Si les infrastructures de communication sont les plus spectaculaires, elles ne sont pas exclusives. Au côté de cette locomotive, plusieurs grands programmes vont contribuer au remodelage du visage du Maroc de demain et servir de support à son intégration dans la globalisation. Le port de TangerMed à peine mis en service qu’un second est annoncé (TangerMed II).
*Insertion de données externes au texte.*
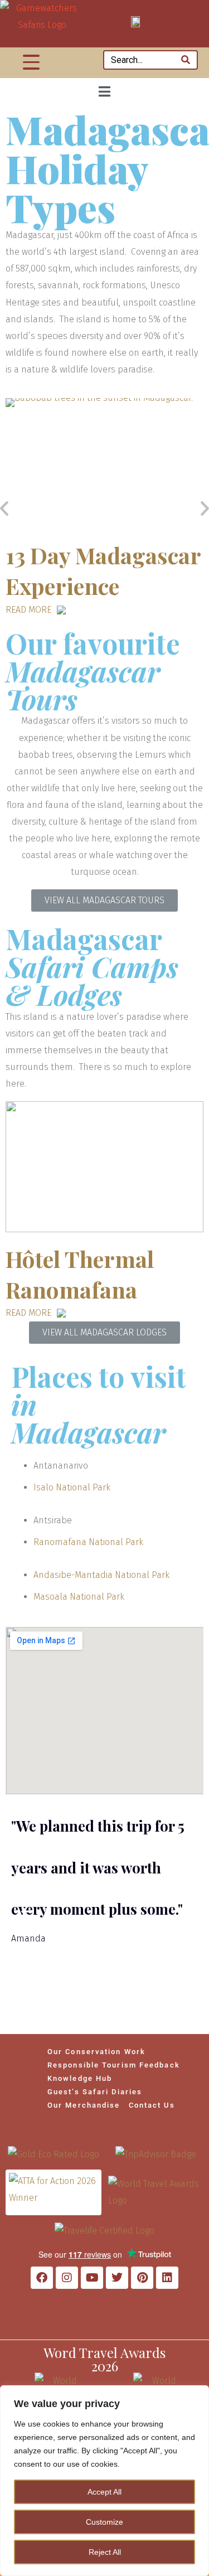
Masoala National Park (78, 1596)
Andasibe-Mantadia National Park (101, 1575)
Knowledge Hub (79, 2078)
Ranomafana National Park (88, 1542)
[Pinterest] (142, 2278)
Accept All (104, 2491)
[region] (104, 2480)
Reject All (105, 2552)
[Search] (185, 60)
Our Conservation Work (96, 2051)
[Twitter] (117, 2278)
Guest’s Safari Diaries (94, 2092)
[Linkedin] (167, 2278)
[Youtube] (92, 2278)
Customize (104, 2521)
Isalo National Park (71, 1487)
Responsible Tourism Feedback (113, 2065)
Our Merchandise (83, 2105)
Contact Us (152, 2105)
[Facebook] (42, 2278)
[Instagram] (67, 2278)
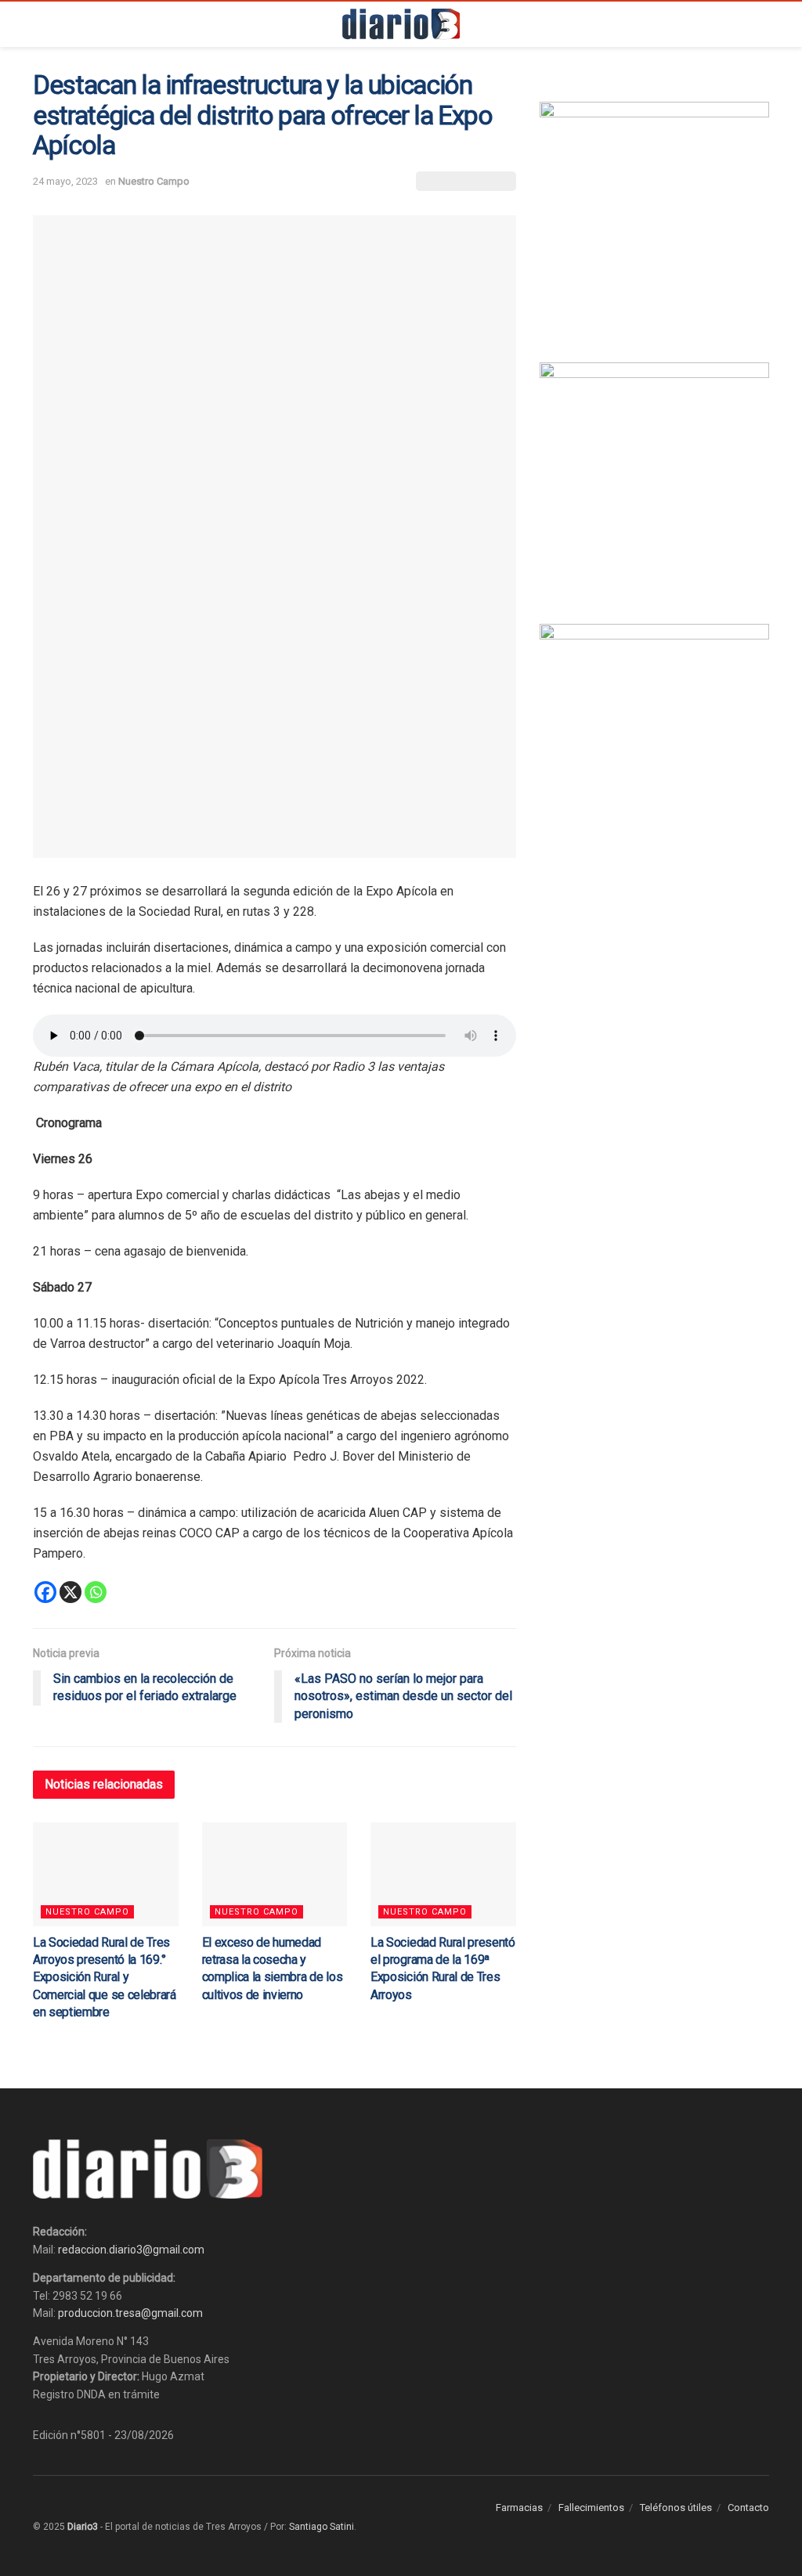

Le gigantesque chantier du Bouregreg et les infrastructures annexes donneront à Rabat-Salé une dimension supplémentaire. Sans ce programme, le projet de Tramway n’aurait pas vu le jour aussi vite, ni d’ailleurs celui de Casablanca dont le Conseil a été contraint d’accélérer la cadence sans lever l’hypothèque pesant sur le financement.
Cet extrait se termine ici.